Il pubblico potrà vedere il cortometraggio L’Ultima Figurina, un viaggio tra memoria, passione sportiva e identità cittadina ambientato a Livorno, e il documentario Igor. L’Eroe Romantico del Calcio, dedicato alla straordinaria figura di Igor Protti.
Il film ripercorre la carriera del celebre attaccante, unico calciatore ad aver conquistato il titolo di capocannoniere nelle tre principali categorie professionistiche italiane.
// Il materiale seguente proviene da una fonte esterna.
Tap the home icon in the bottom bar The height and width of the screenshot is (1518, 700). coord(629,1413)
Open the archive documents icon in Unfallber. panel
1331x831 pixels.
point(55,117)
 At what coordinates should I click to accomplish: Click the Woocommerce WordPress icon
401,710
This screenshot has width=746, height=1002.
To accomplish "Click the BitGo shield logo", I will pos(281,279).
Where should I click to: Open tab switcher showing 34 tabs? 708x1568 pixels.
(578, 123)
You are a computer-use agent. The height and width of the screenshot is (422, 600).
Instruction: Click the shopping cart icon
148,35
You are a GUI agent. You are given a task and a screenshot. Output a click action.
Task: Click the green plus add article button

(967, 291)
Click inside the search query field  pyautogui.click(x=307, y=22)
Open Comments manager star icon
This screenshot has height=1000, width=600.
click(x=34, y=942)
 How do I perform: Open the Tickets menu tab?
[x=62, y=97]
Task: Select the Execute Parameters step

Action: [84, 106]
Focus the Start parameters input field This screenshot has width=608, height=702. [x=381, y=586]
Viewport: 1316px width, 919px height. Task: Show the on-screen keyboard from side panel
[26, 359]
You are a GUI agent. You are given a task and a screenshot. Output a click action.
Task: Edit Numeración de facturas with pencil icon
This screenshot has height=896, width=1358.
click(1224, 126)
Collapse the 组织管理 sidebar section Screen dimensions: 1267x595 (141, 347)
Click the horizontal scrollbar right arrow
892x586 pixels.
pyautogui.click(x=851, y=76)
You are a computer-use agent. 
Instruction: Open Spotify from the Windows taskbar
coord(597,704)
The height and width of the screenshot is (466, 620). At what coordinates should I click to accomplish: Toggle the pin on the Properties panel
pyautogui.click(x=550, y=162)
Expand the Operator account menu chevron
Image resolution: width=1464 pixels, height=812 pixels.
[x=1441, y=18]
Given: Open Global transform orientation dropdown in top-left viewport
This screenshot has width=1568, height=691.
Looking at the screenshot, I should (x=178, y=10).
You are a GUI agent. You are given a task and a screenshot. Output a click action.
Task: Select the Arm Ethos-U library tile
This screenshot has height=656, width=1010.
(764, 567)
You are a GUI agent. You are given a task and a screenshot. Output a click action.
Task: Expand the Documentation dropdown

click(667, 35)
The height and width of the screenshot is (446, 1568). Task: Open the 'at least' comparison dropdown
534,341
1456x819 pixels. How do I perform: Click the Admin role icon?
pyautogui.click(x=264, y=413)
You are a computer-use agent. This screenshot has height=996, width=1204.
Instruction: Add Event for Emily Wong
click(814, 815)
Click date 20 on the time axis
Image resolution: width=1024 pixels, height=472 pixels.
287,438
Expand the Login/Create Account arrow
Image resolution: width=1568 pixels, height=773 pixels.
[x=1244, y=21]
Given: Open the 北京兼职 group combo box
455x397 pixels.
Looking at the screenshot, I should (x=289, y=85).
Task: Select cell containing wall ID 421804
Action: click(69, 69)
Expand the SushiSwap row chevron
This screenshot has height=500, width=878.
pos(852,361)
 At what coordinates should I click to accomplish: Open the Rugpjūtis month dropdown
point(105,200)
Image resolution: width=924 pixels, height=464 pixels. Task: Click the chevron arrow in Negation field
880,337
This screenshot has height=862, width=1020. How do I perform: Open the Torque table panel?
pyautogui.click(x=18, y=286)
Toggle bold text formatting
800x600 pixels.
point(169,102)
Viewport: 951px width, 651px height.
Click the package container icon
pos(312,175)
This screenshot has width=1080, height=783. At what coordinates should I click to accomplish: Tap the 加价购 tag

Attraverso testimonianze e materiali d’archivio, il documentario racconta non solo i successi sportivi di Protti, ma anche il suo valore umano e simbolico come rappresentante di un calcio autentico e passionale.
Premiazioni e proiezione di “C’è un Posto nel Mondo” di Francesco Falaschi
La giornata conclusiva del Toscana Filmmakers Festival 2026, in programma il 14 giugno, si aprirà con la cerimonia di premiazione del concorso CortoToscana.
A seguire saranno proiettati il cortometraggio Il Regalo e il film C’è un Posto nel Mondo di Francesco Falaschi, interpretato da un cast che comprende Cristiana Dell’Anna, Paolo Sassanelli, Fabrizia Sacchi, Daniele Parisi, Alessandra Arcangeli e Luigi Fedele.
La pellicola intreccia tre storie ambientate nell’Italia interna, affrontando temi universali come il legame con le proprie radici, il desiderio di partire e la possibilità di tornare. Un racconto corale che riflette sulle scelte che definiscono il percorso di vita di ciascuno.
Durante la serata sarà presente il produttore Francesco Bruschettini, che ritirerà il Premio all’Eccellenza assegnato al regista Francesco Falaschi.
A condurre tutte le serate del festival sarà il giornalista e critico cinematografico Federico Berti, mentre la direzione artistica è affidata a Simone Pinchiorri e Francesco Ciampi.